Так вот, возвращаясь к мысли про сегодняшних пишущих и про себя как бы вчерашнюю… Я их, дурачков малолетних, люблю, но странною любовью. Не победит ее рассудок мой. Вот они. Обклевали всю мою вишню. Горланят. Косточки где, косточки от вишенок? В них. В их пузе. А мои завсегда горсточкой на столе. Обсосанные, беленькие. Я с ними еще поиграю. Я сложу из косточек морду с лопоухими ушами, потом выклюю морде глаза, чтоб не пялилась, дура. Я играю, а они переваривают жизнь. Вот в чем дело.
Мы такие разные, что наша любовь невозможна, так сказать, по определению, данному одним пуристом во время оно в статье против мухи-цокотухи. Брак между мухой и комаром, вещал пурист, невозможен изначально. Не получится у них, говоря по-простому. Бедные влюбленные, пройдя такие страдания, упрутся в материальную часть. Нынешние поняли эту проблему совсем не так, как я. Когда я в их возрасте читала пуриста, я еще задавала себе вопрос: а нет ли малепусенького смысла в такой здравости воспитания, если — извиняюсь за повторение — результата не получится? У нынешних даже мимолетного признака цепляться за физику любви нет. Они ее окоротят, если что. Или увеличат в длине и весе. Потому что любовь. А аксессуары ее, в конце концов, есть вещь придаточная. Это мы до сих пор живем в поясе невинности вместе с противогазом и только в таком виде позволяем подойти к перу там или карандашу… Бесполезно взывать к жизни сдавленную плоть, даже если ее распеленали. Она все равно тяготеет к поясу, она, можно даже сказать, его алчет и жаждет. У распеленатого тела могут оказаться и странные свойства. Оно может разрастись, как тесто в квашне, и очень опасно оказаться рядом — собьет и уничтожит освобожденным сырым мясом. В общем, пока я разбираюсь с самой собой, ну до ненаписанных ли рассказов мне? И я, повторяю, говорю им: кыш!

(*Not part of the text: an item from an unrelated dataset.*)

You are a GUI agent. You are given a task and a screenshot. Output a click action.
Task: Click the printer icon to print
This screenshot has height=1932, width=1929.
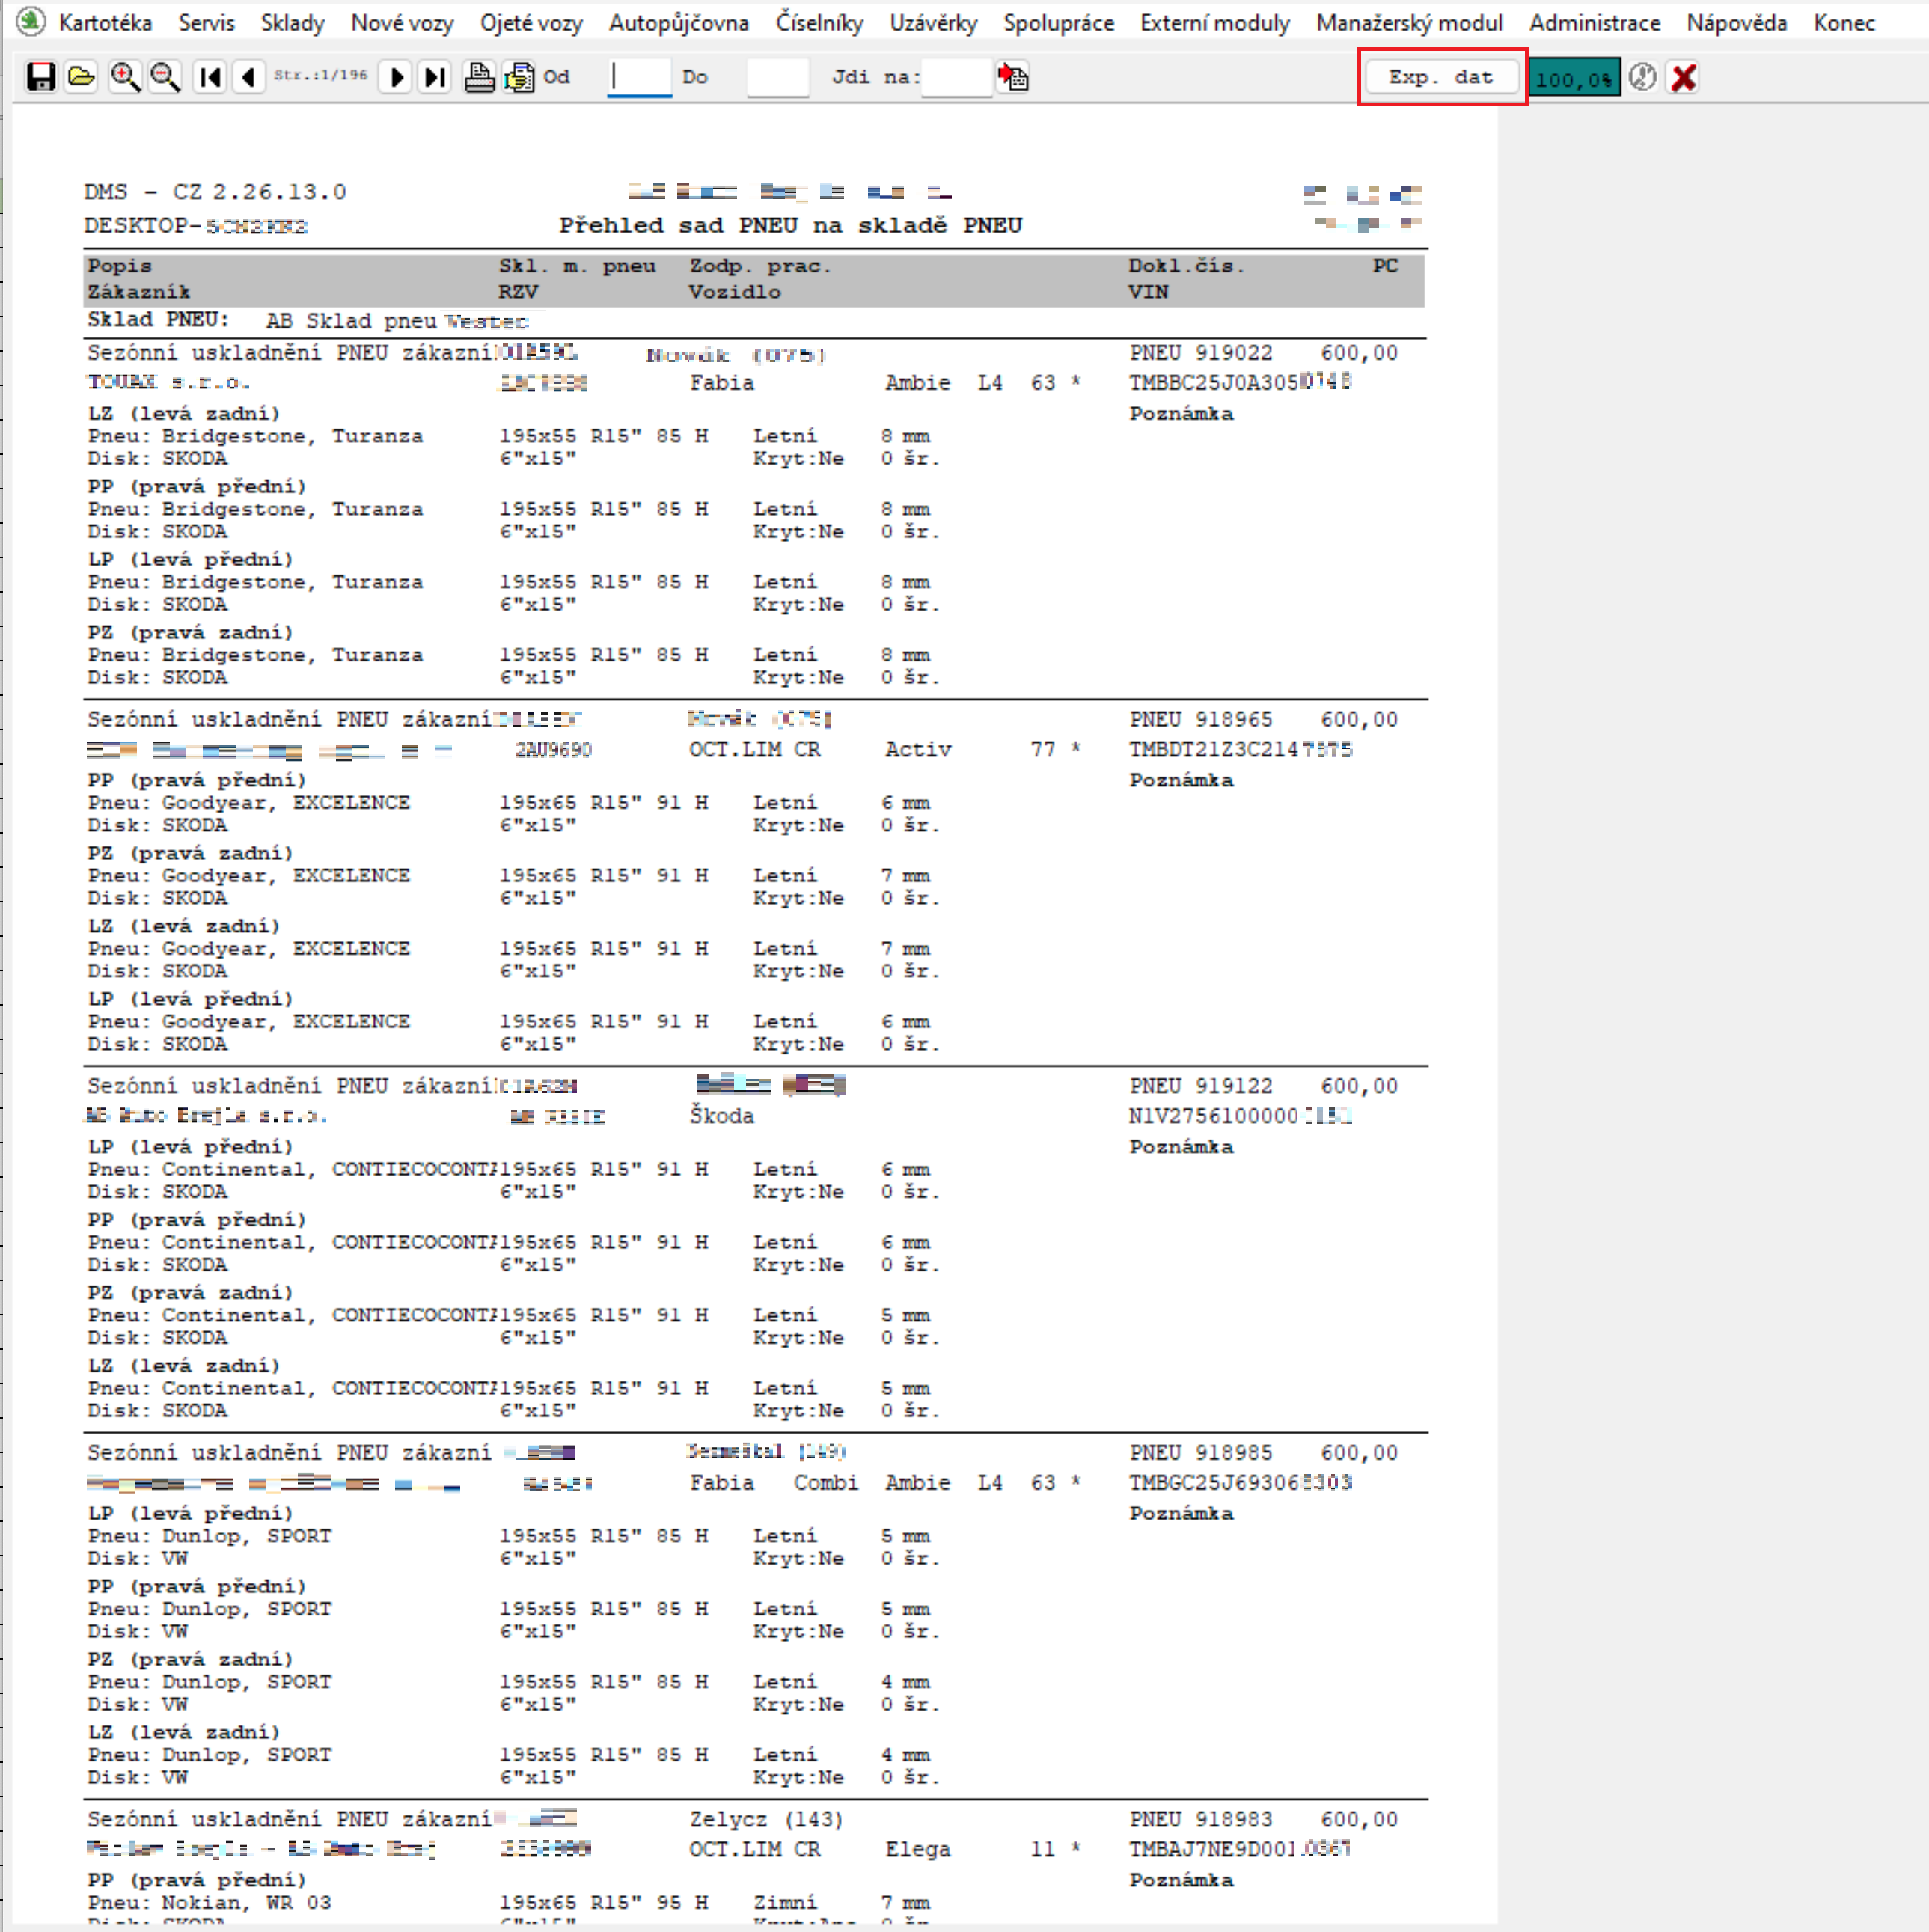coord(479,77)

Но бывает и так. Не взяв, не проняв меня нежным дуновением, рассказы приходят ко мне влажным теплым касанием, что ничем, кроме влияния порока времени, объяснить нельзя. Тогда я чувствую, как вдавливаются мои сомкнутые губы, и я криком кричу — внутренним, конечно, я девушка стойкая, — чтоб не разомкнуть их, иначе…
Тут боком вторгается совсем другая история.
Интересно наблюдать, как это происходит. Еще путной строчки не сотворено, еще герой именем не назван, а и касание уже было, и до целования дошло. Имейте в виду, что пояс невинности и противогаз при мне… Секс в мешке. Хороший конкурс для открытых площадок профсоюзных здравниц.
Так вот рассказ мне блазнится про тетю Таню, даму и просто приятную, и приятную во всех отношениях, позорище рода, лучшую выпускницу бахмутской гимназии, предательницу родины и семьи, учительницу и каллиграфа школы, радостную давалку налево и направо, спекулянтку, авантюристку и обожаемую булю двух внуков. Талика и Толика, так ин бреви. Вкратце! Оттолкнуть тетю Таню с занимаемого ею места в природе и в моей голове невозможно совершенно, но получилось, что сравнила побуждение к писанию с поцелуем — тут-то бочком и вылез мальчик в латаных штанах, не доходящих до носков. Сверкало живое молодое тело в просвете каждодневно подравниваемой ножницами бахромы и взмытого вверх резинкой натянутого носка, и делалось от такого пейзажа стыдно, даже временами противно, если бы не курточка, запечатленная во всех фильмах пятидесятых, двуцветная, на кокеточке, с карманом, из которого у бедных торчала расческа, а у тех, кто побогаче, самописка. Мальчика звали Женя, и он, что называется, торчал, в смысле выбивался из ряда. Он носил галстук, презираемый нашим школьным пролетариатом. «Гудочек!» — неодобрительно смеялся народ и мог бы Женю схарчить по всем правилам сжирания чужака в стаде: уже клацали зубки и набегала слюна, готовая полить перед укусом жертву, но случились на их хищном пути женщинки-малолетки. Мы. Девочки. Барышни. Дуры. Комсомолки. Мы увидели еще одно отличие Жени (отличие от мужской половины). Не только в галстуке оно гнездилось. Оно было выше, шире и глубже. Оно было даже выше актера Самойлова, говорящего стихами в фильме «В шесть часов вечера после войны». Вы спросите, что может быть выше? И я вам скажу. Выше может быть сходство с портретом Олега Кошевого, который висел в школьном коридоре. Первый слева.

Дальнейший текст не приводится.